**Exercise prompt:** Each line of the listing below that includes "aankomst" must be copied.

**Data in this exercise:**
════════════════

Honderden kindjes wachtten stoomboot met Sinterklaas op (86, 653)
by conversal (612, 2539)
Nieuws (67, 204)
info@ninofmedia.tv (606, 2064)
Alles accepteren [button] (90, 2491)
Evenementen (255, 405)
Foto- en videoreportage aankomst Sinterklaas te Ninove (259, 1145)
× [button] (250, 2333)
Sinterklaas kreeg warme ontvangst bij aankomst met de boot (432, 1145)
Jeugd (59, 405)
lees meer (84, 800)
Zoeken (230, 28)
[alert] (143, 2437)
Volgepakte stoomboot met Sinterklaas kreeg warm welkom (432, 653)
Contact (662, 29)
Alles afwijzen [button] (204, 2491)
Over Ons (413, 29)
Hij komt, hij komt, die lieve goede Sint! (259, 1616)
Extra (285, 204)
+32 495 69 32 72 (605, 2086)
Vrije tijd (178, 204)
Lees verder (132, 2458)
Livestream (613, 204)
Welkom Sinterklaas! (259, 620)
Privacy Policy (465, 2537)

════════════════

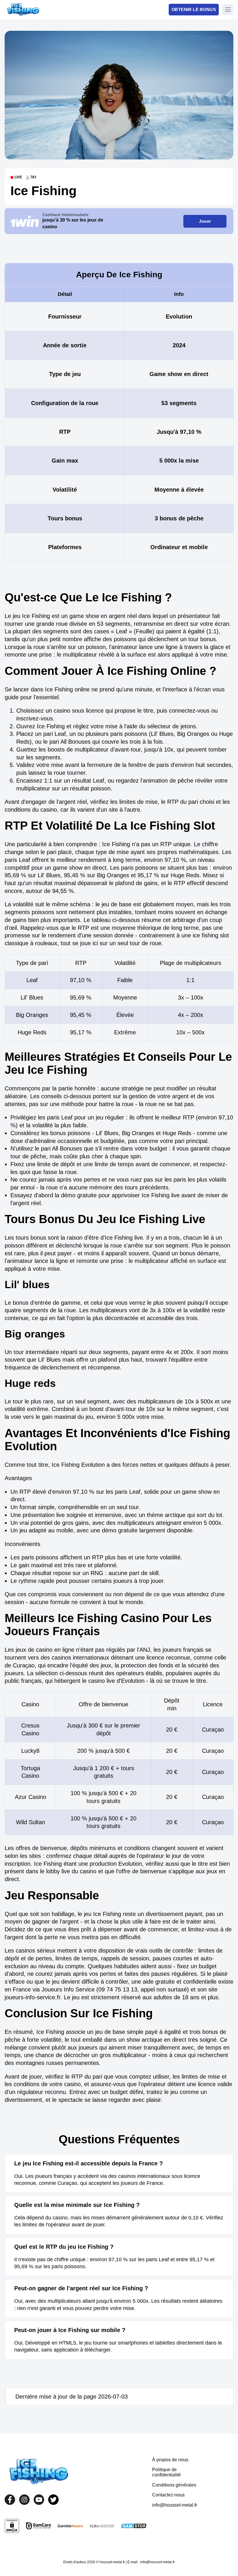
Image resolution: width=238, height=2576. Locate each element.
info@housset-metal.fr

════════════════

**Written solution:**
Foto- en videoreportage aankomst Sinterklaas te Ninove (259, 1145)
Sinterklaas kreeg warme ontvangst bij aankomst met de boot (432, 1145)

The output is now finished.